- [WHAT THE TASK REQUIRES] Starting at the line that contains "Click the Shares column header", return every line through the end of the data exactly, without pictures.
───── INFORMATION SUPPLIED ─────
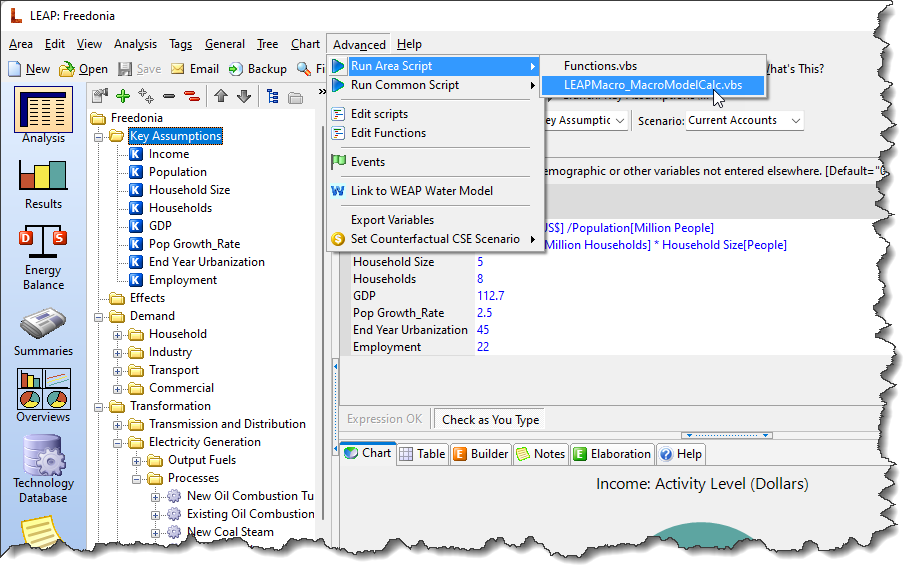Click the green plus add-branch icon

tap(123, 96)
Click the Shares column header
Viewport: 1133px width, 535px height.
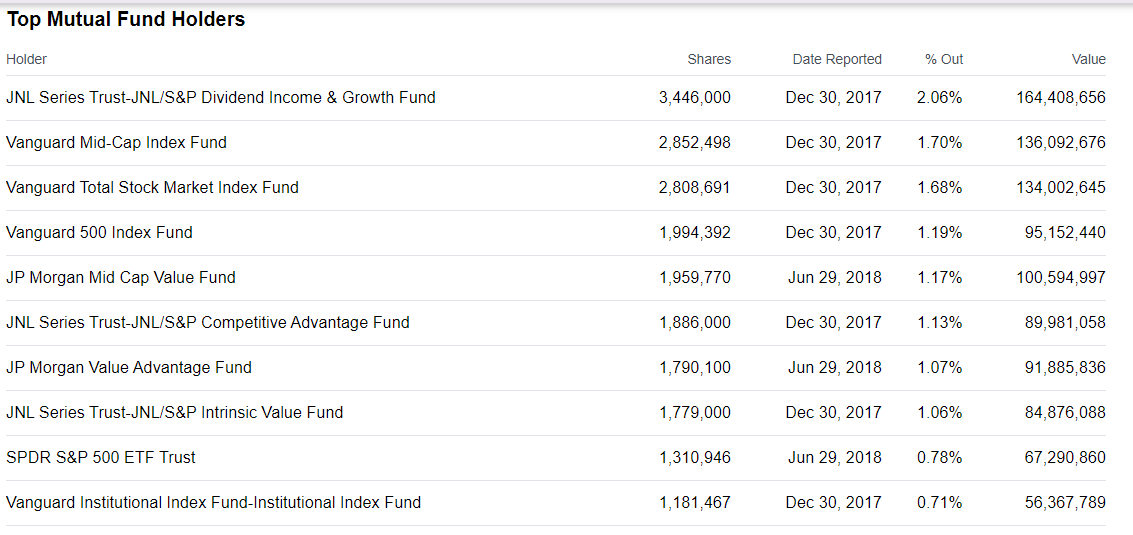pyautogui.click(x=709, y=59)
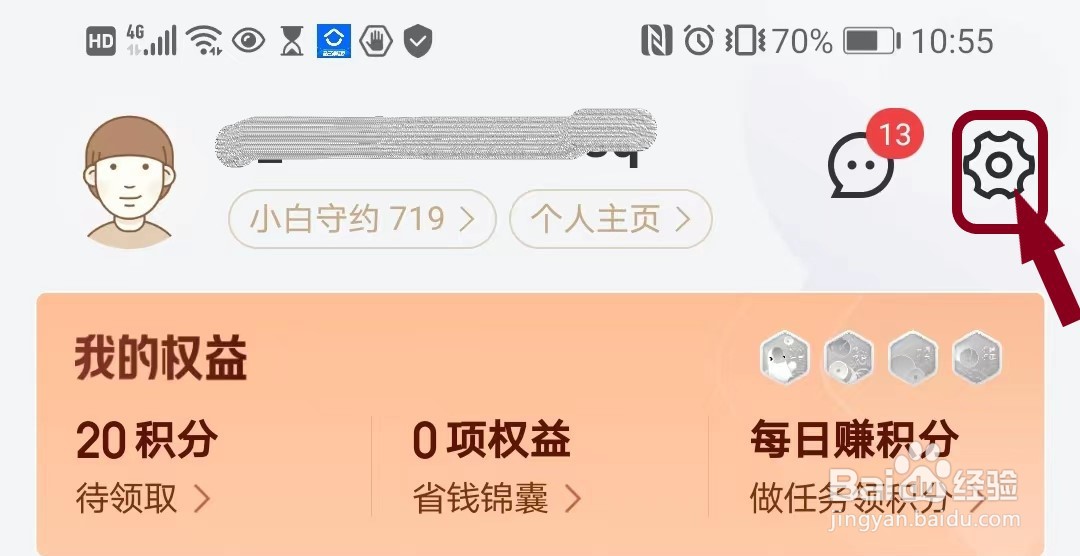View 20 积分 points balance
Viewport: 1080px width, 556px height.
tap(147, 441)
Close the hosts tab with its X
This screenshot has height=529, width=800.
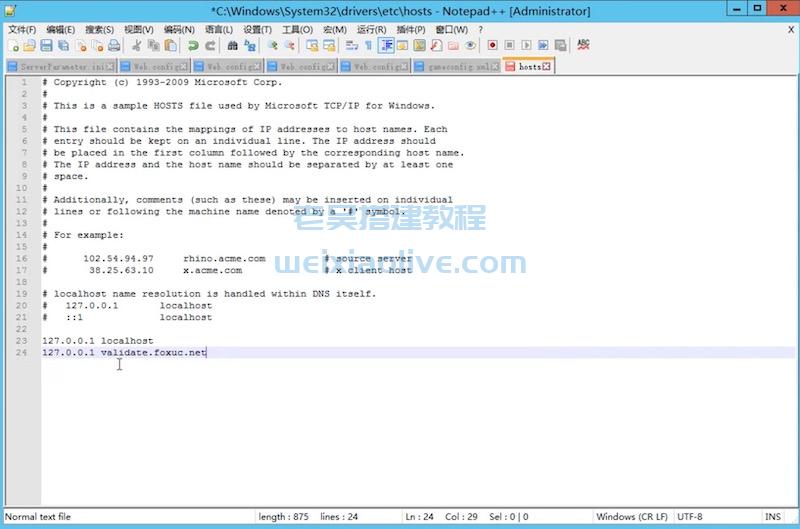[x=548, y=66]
─────
- [EXERCISE RESULT]
Click the Shares column header
Viewport: 1133px width, 535px height.
pyautogui.click(x=709, y=59)
View 20 积分 points balance
Viewport: 1080px width, 556px height.
tap(147, 441)
Close the hosts tab with its X
This screenshot has height=529, width=800.
[x=548, y=66]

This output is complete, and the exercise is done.